Menurut Wakil Koordinator ICW Agus Sunaryanto, tren sekarang menunjukkan banyak birokrat tidak mau jadi panitia pengadaan. “Pada takut kena kasus,” ungkap Agus.

Peluang penyimpangan e-procurement

Berpindah dari model pengadaan tradisional ke pengadaan elektronik memang tidak serta merta menjamin pengadaan bebas penyimpangan. Peneliti ICW Lais Abid mengakui ada pergeseran potensi penyimpangan. Dalam pengadaan tradisional, peserta tender memberi penawaran dan bertemu dengan panitia pengadaan. Di sini, menurut Abid, rawan terjadi transaksi haram.

“Berkaca pada kenyataan itu, dibikinlah e-procurement. Ini diharapkan mengurang intensitas pertemuan peserta tender dengan panitia pengadaan,” kata Abid.

Namun, para pelaku kejahatan tetap berusaha mencari celah keuntungan ilegal. Misalnya, saat tenggat waktu pengumpulan dokumen penawaran, server* untuk dimatikan, atau bandwith dikecilkan sehingga para peminat proyek tidak dapat ikut memasukkan penawaram. 

Abid tidak menutup kemungkinan intervensi kepala daerah atau Unit Layanan Pengadaan. “Sekarang memain-mainkan proses tender ini di teknisnya,” kata Abid.

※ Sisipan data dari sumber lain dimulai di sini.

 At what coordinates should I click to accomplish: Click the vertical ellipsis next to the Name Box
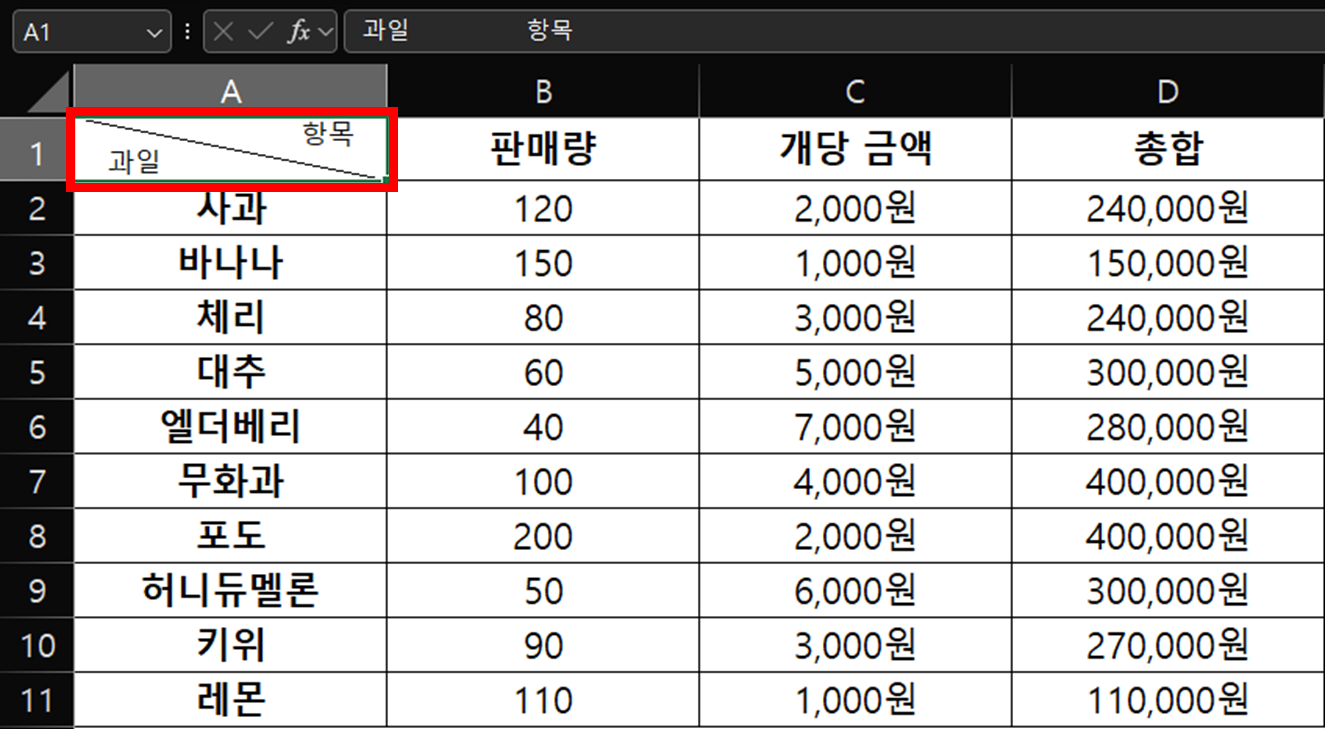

Inilah temuan ICW saat membimbing pemakaian opentender.net di beberapa daerah. Di Kota Blitar, panitia mengecilkan bandwith untuk menghalangi masuknya dokumen para bidder* saat tenggat mendekat. Setelah kantor Lembaga Pengadaan Secara Elektronik (LPSE) Blitar diduduki para aktivis yang marah, LPSE bersedia memberikan data yang dituntut para aktivis.

Dalam proyek pengadaan fasilitas komputer sekolah di Kota Banda Aceh, Panitia pengadaan dari Pemerintah Kota mematok Harga Perkiraan Sendiri (HPS) terlalu tinggi. Untungnya, para bidder membuat penawaran rendah, sehingga potensi kerugian negara berhasil diperkecil. Menurut Abid, penggelembungan harga oleh panitia masih menjadi salah satu modus populer penyimpangan dalam pengadaan.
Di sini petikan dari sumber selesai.